21 March

Aging, Bigotry, Farming, Creativity

by Jon Katz
Balance and Perspective
Balance and Perspective

I think notions about aging and getting older are among the last acceptable forms of bigotry in America. I got a message from one person – surely meant to be sympathetic – saying she understood why I might be thinking of selling the farm, as we often change when we get older.  But it felt more patronizing than sympathetic.

Her assumption  that I was thinking of selling the farm because I was getting older is typical, I think, of the way our culture has come to view aging – as a time when we must shrink our lives, downsize, get ready for the ultimate journey, give up on our ambitions and expectations. Phooey to that.

Aging, as it happens, has nothing at all to do with my thoughts about staying on the farm or selling it. I came to the farm when I was in my late 50’s, a time when I was supposed to be looking for my condo and getting rid of stuff.  I became a photographer when I was nearly 60. I have just begun writing children’s books, returning to fiction, and discovering the love of my life.

Coming to the farm was one of the best moves of my life, although it certainly defined conventional wisdoms about getting older.  My friends all thought I was crazy. So did my family.

In America, advertisers care only about between between the ages of 18 and 49 because they have many years of spending ahead of them. And in our society, it is money that defines expectations, not reality. I am surrounded by 90-year-0ld farmers who could run circles around me any day of the week, and who would find the idea that they are too old to be on their farms nearly insane, as well as insulting. They like having sex, too.

My ideas about selling the farm are simple. Do I want to be a writer or a farmer? Do I want to spend my day tending to fences and water mains, or writing novels, children’s books, taking photos and working on being creative. It takes little energy to have two donkeys and some sheep. It takes a lot more to write a novel. It’s a question of identity, not of sore knees (which I have some days.)

I am at a point in life where I am just beginning to consider life – creativity, travel, love, sex, challenge and opportunity. Do I want to live on a farm? Go to Costa Rica for a year? Join the Peace Corps? Do a photo book?

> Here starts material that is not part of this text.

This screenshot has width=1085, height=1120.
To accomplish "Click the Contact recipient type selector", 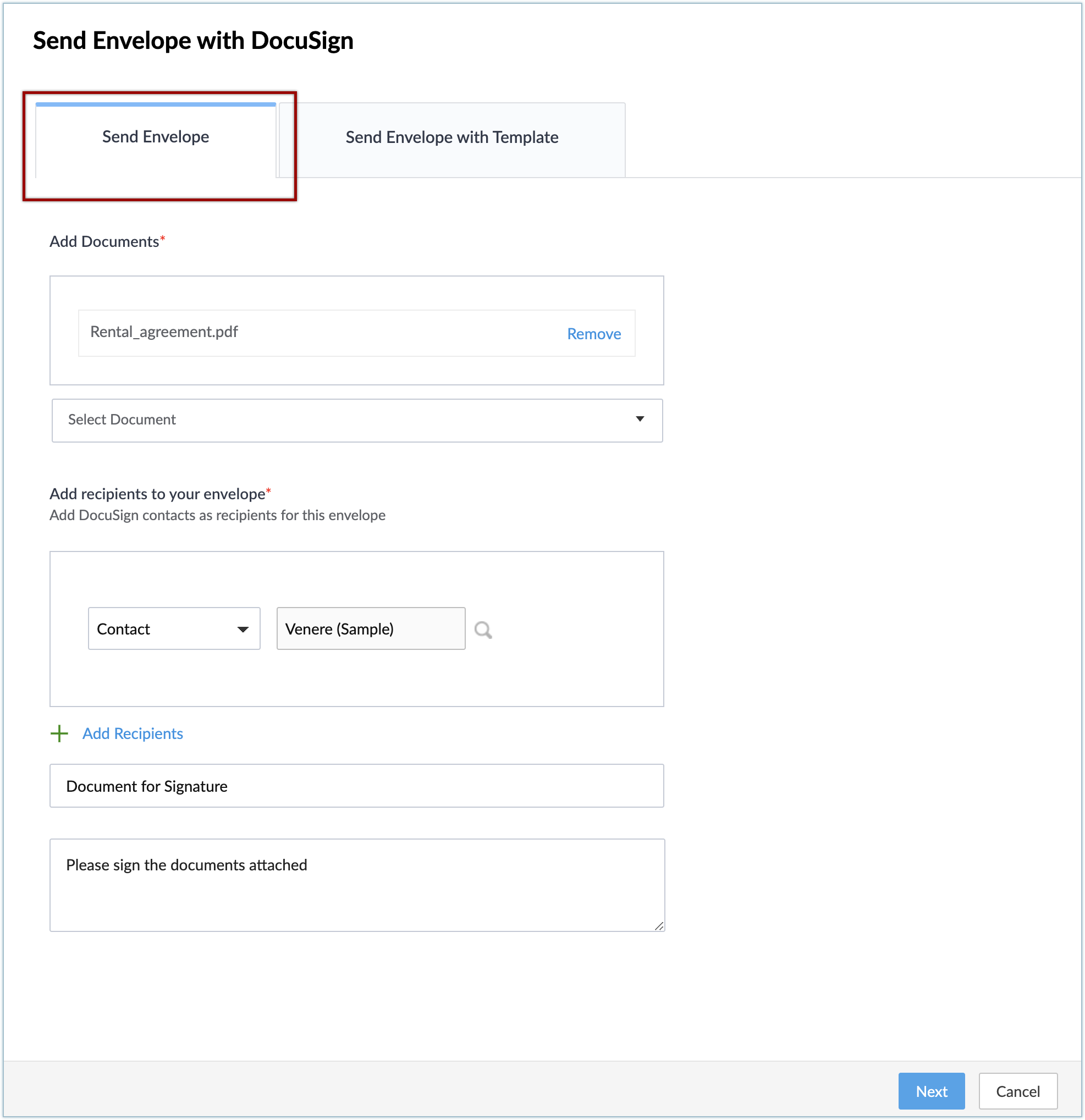I will (x=166, y=629).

I am not, as the writer suggested, thinking of retreating from life  because I am getting “older” and need to be safe and less isolated. Quite the opposite. These are bigoted stereotypes and ought to be challenged as vigorously as other dumb stereotypes. Older people should not let the witless define them and their expectations. I have never had more energy, been in better health, or more looked forward to expanding my horizons, growing, learning and changing in positive and creative ways.

I should say that I am well aware of where I am in life. I have too few years ahead of me to do all of the things I want, or spend as much time as I would love to spend with Maria, my daughter, my work. But that reality will not define me or what I am, or where I love or what I do. Our culture would like older people to go away, so corporations can sell things to people with more money and buying time. Don’t do it.

Selling the farm is a tough decision mostly because I love it so much. As to getting older, I absolutely refuse to be bound or defined by our timid and health-care and money-obsessed culture into crawling under a rock and vanishing to the safer life. Nuts to that.